● **DOCUMENT PASSAGE**
* Start *
Market makers are entities that are in charge of ensuring the market has adequate liquidity. Liquidity is the ease of purchase in a market, and market makers ensure this by buying and selling the same stocks. Market makers are also known as liquidity providers because they provide liquidity.

There has to be enough liquidity for a market to function. That means buyers should be able to find sellers, and sellers should be able to find buyers with ease. If a buyer and seller are readily available, the trade becomes instantaneous. Market markets help with the same by buying and selling a share simultaneously. 

For instance, a market maker would buy 100 shares of company X and at the same time sell 100 shares of company X as well. They create a spread while doing so, making money. For example, the asking price (selling price) would be Rs.102 if the buying price is Rs.100. The difference is called a price spread. Market markets usually make money through this spread. 

Each stock exchange will have designated market makers assigned. Market making is usually done by brokerage firms. But not all brokers need to be market makers. Not all market makers are brokers as, well. 

What is Designated Market Maker?

A designated market maker is a liquidity provider that is assigned by a stock exchange or an authority. A market maker or liquidity provider is an entity or a person that quotes both buy and sell prices of security in a stock exchange. The process is called market making. Market making is done to ensure there is enough liquidity and to help limit the volatility associated with each 

A designated market is an entity or an individual who is specialized in providing liquidity and is assigned by a stock exchange or an authority like SEBI and SEC. Each designated market maker could have assigned securities or a group of securities that they should take care of. They will continue to buy and sell these shares simultaneously to ensure that there is enough liquidity. Designated market makers also help control volatility.

What does a Designated Market Maker do?

A designated market maker is assigned with the function of facilitating liquidity. A market maker will put out an equal number of buy and sell quotations for a particular share. They will immediately sell off their positions (the stocks that they have bought) when they receive a buy request. The process minimizes the time between the buy and sells orders. In short, the order is completed within a short period of time. Buying and selling enable increased liquidity due to an increased number of transactions. Without the work of a market maker, a market could have difficulty in finding matches for buyers and sellers. 

But a market maker should continuously do the process. They should quote buy and sell prices at regular intervals. Hence, market makers help the market ensure the volatility of a stock is minimized as the stocks are priced according to supply and demand theory. Supply and demand theory suggests that more supply causes less demand and vice versa. More demand means a higher price, and less demand means a lower price.
* End *
● **STORED DATA**
* Start *
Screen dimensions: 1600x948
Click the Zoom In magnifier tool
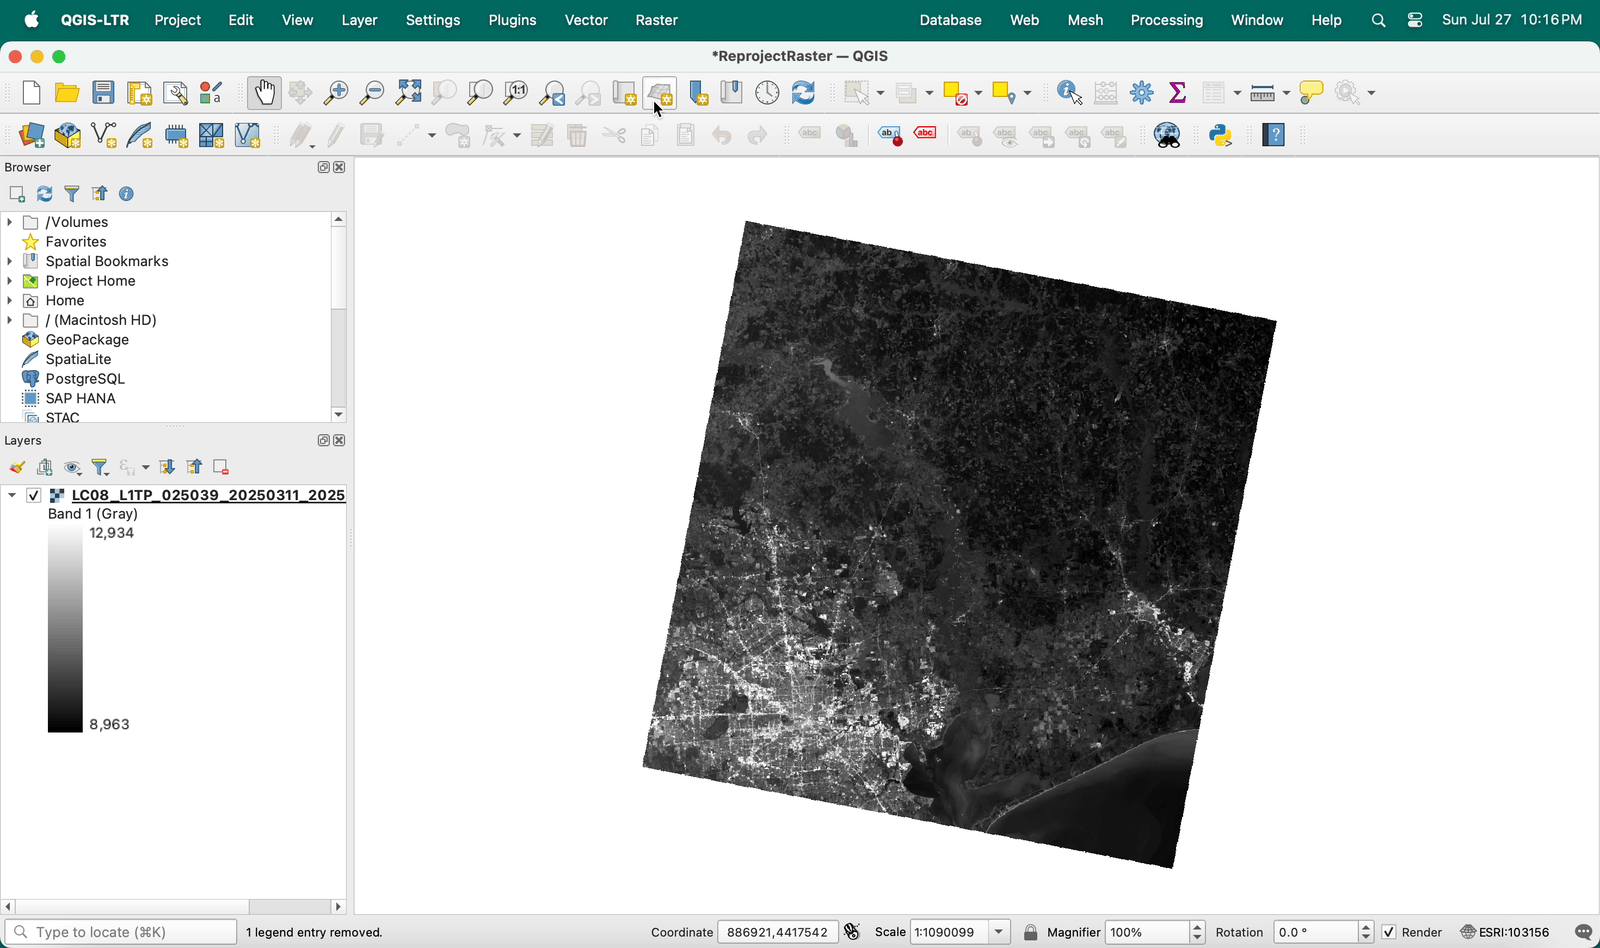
* End *
● **YOUR GOAL**
Continue the passage on market makers, starting right after its last sentence.

● **EXPECTED ANSWER**
How much does a Designated Market Maker earn?

Designated market makers earn an average of $121,574 per year, according to Glassdoor. Market makers earn money through the bid-ask spread. Market makers are equipped to buy and sell stocks simultaneously to enable better liquidity. There will be a difference between the buying and selling price called the bid-ask spread.

Here, the bid price is the buying price, and the ask is the selling price. Let us take an example to understand further.

If a market maker buys stocks of a company for Rs.100 (bid price), the selling price would be mildly higher (for example, Rs.102 (ask price). The market maker makes Rs.2 profit here for each stock. Market makers usually involve purchasing multiple stocks. So if 10000 stocks are bought and sold here, the profit becomes Rs.20,000. Market markers make several such transactions per day. Such transactions enable them to earn significantly, especially on days when the market is bullish. At the end of the day, how much a designated market maker earn depends on the number of transactions.  Hence, it is difficult to gauge how much institutional market markets, like brokerage firms, make. But according to data from different sources, salaries of individual market makers in the US range from $28,490 to $123,790, with a median salary of $62,150.

How to be a Designated Market Maker?

An individual could choose a career to be a designated market maker. But the same needs them to have some qualifications that may differ from exchange to exchange. Below is a list of the same. 

  1. Although qualifications may differ for different exchanges, most will need you to have an undergraduate degree
  2. You need to have a deep understanding of stock markets, especially market matching, as it will help you with your job as well as acing the qualification tests.
  3. Next, you will need to attend the qualification test by the exchange. The qualification test is different for different exchanges. For example, NYSE needs you to pass the NYSE Arca Equity Trading Permits (ETP) test. The qualification test needs rigorous training, education, and orientation from NYSE.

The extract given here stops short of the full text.